** What is required **
The expected answer is every line of the material that contains the word "agent".

** Extracted records **
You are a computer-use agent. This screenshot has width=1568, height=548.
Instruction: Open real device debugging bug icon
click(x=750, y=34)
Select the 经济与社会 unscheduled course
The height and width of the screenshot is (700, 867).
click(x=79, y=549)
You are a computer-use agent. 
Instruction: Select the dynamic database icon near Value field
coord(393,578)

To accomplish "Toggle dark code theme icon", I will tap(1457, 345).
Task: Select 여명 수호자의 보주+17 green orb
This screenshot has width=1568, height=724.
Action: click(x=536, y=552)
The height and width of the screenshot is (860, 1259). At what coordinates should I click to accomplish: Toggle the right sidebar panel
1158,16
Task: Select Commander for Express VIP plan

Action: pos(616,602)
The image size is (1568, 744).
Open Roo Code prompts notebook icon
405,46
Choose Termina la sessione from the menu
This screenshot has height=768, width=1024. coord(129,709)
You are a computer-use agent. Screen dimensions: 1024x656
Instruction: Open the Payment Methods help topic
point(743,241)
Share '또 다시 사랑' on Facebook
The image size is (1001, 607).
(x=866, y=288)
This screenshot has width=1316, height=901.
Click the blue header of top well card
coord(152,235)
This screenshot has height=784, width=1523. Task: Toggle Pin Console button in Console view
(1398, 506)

** Problem solution **
You are a computer-use agent. This screenshot has width=1568, height=548.
You are a computer-use agent. 
You are a computer-use agent. Screen dimensions: 1024x656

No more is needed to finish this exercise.